Свадьба Зиппи и Йоэля состоялась через месяц. На церемонию я пригласил Анну-Мари. Хотя не уверен, что было именно так. Скорее она сама напросилась. Торжество устроили на газоне перед иешивой, и Дефиска такая: «Эй, я тут совсем рядом живу. Давай типа пройду мимо в прикольном платье, вдруг и меня пригласят».

После той встречи в больнице неловкость между нами исчезла, мы иногда переписывались. «Сомневаюсь. И прикольное платье должно быть ниже колена, с рукавами до локтя и закрытой шеей. Оно точно такое?»

«Нет, – ответила она. – Придется надеть другое».

«Не трудись. Тебя все равно не пригласят».

А дальше, если уж говорить всю правду, пригласила ее Зиппи – вернее, потребовала, чтобы я ее пригласил.

Поначалу меня оскорбляло, как Анне-Мари нравится мое семейство и моя религия. От этого я сам себе казался каким-то совершенно ненастоящим. Будто я часть какой-то музейной диорамы, а Анна-Мари на меня смотрит. Подозреваю, тусоваться со мной ей нравилось еще и потому, что это сильно злило ее маму.

С другой стороны, ведь и мой интерес к Анне-Мари был вызван примерно тем же самым, правда? Хотя другим моим друзьям снова разрешили со мной разговаривать, мне теперь сложно было с ними общаться – мы ведь почти не виделись.

Меня освободили от занятий в школе до конца четверти, потому что я почти каждый день ходил на лечебные процедуры и к психологу. Предполагалось, что домашние задания я буду делать «асинхронно», что, как я сообразил, означает «не буду вообще».

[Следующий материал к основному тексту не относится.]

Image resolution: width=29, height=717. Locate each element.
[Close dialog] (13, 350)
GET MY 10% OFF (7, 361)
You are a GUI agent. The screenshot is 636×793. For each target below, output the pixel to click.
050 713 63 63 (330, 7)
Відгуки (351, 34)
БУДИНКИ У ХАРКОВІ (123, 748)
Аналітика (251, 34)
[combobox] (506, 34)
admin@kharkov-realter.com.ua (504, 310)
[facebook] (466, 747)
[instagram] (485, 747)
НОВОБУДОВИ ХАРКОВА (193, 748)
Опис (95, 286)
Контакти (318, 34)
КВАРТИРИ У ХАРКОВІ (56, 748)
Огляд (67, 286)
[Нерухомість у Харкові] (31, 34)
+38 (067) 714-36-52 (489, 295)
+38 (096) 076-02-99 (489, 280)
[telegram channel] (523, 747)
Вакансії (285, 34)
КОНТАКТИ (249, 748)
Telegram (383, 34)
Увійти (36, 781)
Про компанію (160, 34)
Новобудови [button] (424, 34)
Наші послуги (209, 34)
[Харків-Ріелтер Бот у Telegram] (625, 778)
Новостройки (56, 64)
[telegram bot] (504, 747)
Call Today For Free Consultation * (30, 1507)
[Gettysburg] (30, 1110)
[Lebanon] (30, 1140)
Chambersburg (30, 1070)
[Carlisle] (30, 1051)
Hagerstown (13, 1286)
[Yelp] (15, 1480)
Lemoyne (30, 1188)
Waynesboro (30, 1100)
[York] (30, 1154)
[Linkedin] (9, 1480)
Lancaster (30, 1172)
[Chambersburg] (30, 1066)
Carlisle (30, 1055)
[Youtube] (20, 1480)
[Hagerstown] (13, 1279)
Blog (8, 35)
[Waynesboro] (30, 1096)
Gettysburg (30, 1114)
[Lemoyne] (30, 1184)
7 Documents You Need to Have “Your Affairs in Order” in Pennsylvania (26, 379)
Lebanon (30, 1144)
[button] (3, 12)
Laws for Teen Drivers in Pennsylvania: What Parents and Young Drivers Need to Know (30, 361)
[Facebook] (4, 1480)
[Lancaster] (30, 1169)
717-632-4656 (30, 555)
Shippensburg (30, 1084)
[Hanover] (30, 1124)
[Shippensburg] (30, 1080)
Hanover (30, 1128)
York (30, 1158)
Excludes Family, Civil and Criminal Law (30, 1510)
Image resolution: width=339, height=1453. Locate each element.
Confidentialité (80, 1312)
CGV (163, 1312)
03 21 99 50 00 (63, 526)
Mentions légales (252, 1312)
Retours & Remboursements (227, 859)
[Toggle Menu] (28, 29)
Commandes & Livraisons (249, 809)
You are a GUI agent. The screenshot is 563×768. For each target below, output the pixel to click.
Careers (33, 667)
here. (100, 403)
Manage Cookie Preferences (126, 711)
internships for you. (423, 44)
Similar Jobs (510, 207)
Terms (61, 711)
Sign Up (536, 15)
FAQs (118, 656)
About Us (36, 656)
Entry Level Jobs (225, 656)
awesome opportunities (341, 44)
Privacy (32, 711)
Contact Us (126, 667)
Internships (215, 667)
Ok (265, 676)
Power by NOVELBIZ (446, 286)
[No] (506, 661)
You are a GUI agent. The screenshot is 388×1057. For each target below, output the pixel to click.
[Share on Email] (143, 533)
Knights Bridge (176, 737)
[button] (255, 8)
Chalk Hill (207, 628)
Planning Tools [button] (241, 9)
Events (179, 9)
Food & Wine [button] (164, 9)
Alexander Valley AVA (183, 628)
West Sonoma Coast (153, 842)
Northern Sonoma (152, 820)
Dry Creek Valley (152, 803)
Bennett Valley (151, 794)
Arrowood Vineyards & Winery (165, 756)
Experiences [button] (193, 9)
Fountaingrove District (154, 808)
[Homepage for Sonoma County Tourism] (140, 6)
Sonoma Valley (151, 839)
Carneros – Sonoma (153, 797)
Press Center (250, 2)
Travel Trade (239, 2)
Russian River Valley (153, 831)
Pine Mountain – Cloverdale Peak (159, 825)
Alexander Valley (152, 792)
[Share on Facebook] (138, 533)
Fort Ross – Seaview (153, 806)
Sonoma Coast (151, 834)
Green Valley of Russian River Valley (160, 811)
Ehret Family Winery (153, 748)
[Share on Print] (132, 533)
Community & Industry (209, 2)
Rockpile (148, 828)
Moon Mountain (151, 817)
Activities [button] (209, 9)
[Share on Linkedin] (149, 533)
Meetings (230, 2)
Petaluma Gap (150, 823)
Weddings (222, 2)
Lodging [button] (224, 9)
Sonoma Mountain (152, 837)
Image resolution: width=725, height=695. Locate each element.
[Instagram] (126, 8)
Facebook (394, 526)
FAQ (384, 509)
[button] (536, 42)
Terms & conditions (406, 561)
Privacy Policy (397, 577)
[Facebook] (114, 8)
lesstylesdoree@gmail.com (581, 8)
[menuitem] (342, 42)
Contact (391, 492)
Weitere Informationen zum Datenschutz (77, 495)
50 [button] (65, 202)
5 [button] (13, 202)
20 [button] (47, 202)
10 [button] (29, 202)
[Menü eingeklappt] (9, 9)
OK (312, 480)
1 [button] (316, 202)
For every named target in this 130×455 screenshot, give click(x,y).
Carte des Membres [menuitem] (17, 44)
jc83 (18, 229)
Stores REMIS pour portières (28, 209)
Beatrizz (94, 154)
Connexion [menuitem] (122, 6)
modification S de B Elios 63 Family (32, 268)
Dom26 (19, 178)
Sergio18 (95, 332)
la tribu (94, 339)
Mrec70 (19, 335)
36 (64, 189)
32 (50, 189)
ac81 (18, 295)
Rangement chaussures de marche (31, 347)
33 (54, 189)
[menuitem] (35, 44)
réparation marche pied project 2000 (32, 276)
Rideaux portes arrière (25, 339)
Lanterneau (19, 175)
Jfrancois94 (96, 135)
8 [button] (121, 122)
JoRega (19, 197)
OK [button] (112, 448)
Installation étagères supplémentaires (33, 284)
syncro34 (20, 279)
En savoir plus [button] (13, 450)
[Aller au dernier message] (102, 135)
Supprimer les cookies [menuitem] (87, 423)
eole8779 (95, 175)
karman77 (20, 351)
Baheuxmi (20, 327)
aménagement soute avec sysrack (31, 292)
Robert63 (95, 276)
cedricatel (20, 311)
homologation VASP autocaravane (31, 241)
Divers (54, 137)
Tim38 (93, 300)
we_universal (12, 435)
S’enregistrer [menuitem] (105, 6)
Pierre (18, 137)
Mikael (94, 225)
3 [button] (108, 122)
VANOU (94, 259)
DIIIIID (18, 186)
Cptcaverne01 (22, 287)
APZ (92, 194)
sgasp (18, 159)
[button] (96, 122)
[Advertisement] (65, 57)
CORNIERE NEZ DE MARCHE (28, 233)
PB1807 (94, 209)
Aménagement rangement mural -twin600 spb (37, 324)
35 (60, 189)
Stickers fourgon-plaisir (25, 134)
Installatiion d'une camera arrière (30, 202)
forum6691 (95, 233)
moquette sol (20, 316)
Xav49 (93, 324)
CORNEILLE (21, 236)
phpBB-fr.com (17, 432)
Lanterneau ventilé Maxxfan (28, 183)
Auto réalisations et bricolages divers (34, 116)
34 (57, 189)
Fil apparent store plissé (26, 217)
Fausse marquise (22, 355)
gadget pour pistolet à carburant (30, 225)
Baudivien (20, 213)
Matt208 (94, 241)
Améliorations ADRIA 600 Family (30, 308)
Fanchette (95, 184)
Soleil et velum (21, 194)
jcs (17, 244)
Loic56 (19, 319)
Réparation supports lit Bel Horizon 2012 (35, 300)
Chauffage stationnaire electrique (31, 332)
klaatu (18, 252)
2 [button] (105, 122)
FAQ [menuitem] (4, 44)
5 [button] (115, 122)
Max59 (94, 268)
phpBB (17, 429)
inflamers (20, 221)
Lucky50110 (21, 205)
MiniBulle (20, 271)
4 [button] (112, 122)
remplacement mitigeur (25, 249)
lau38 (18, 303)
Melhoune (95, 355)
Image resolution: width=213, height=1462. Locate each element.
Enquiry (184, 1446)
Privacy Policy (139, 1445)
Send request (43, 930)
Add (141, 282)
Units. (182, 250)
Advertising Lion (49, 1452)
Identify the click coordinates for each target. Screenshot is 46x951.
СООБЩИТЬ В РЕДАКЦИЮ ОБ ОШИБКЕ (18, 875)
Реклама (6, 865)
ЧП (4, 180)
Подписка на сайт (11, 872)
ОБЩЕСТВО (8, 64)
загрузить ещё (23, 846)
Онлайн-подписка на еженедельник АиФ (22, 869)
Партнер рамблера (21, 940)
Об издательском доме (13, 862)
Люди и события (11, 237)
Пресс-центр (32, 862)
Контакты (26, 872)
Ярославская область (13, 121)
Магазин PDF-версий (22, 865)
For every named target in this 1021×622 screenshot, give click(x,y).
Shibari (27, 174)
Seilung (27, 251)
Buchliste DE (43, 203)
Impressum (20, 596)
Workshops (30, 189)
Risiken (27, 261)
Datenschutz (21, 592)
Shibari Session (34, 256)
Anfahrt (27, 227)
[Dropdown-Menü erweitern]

Папа при виде Анны-Мари впадал в ярость, но после слов ребе Тауба не мог послать ее куда подальше. Будь у меня характер Ханы, я развешал бы по всему дому фотографии Анны-Мари – просто чтобы его помучить. Будь у меня побольше денег, я заказал бы ее вырезной портрет в полный рост и поставил в кухне рядом с кофе-машиной.

А еще психолог сказал, что нам с Анной-Мари очень полезно общаться. Даже если мы и не будем обсуждать собственно травму, общение поможет нам ее проработать.

Но со свадьбой все было по-другому: тут нам общаться как раз было нельзя. На свадьбах, как и в синагоге, мужчины и женщины находятся отдельно. Я был на мужской половине и в обычных обстоятельствах танцевал бы с Йоэлем, папой и остальными. Вот только левая рука у меня все еще была на перевязке, танцевать было больно.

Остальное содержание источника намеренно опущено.